#### WORK TO COMPLETE:
Begin your copy at the line that holds "[Facebook] (53, 2549)" and carry it through the final line of the data, writing out each line exactly and omitting pictures.

#### DATA EXCERPTS:
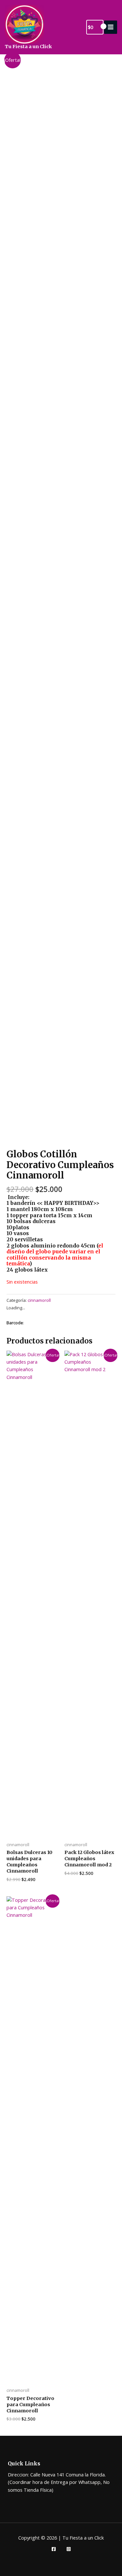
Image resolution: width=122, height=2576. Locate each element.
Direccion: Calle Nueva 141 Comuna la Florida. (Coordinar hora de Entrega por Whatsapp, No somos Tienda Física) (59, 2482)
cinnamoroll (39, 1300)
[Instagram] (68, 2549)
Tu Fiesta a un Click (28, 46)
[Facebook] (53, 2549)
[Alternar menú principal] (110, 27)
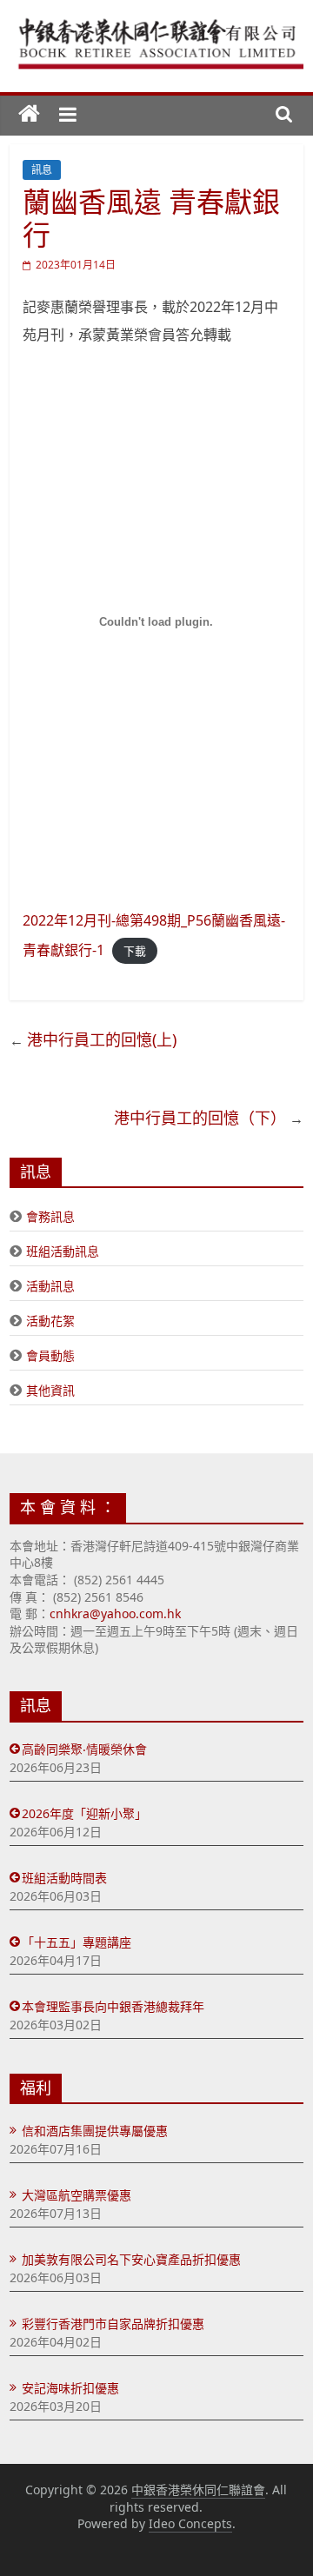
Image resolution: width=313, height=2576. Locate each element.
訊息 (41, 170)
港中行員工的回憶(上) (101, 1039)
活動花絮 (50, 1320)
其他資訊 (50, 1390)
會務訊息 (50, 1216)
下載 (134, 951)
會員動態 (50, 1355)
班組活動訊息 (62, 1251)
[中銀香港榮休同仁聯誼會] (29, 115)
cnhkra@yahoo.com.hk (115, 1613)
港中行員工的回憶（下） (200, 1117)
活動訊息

#### RESULT OF THE TASK:
[Facebook] (53, 2549)
[Alternar menú principal] (110, 27)
Image resolution: width=313, height=2576. Locate each element.
訊息 (41, 170)
港中行員工的回憶(上) (101, 1039)
活動花絮 (50, 1320)
其他資訊 (50, 1390)
會務訊息 (50, 1216)
下載 (134, 951)
會員動態 (50, 1355)
班組活動訊息 (62, 1251)
[中銀香港榮休同仁聯誼會] (29, 115)
cnhkra@yahoo.com.hk (115, 1613)
港中行員工的回憶（下） (200, 1117)
活動訊息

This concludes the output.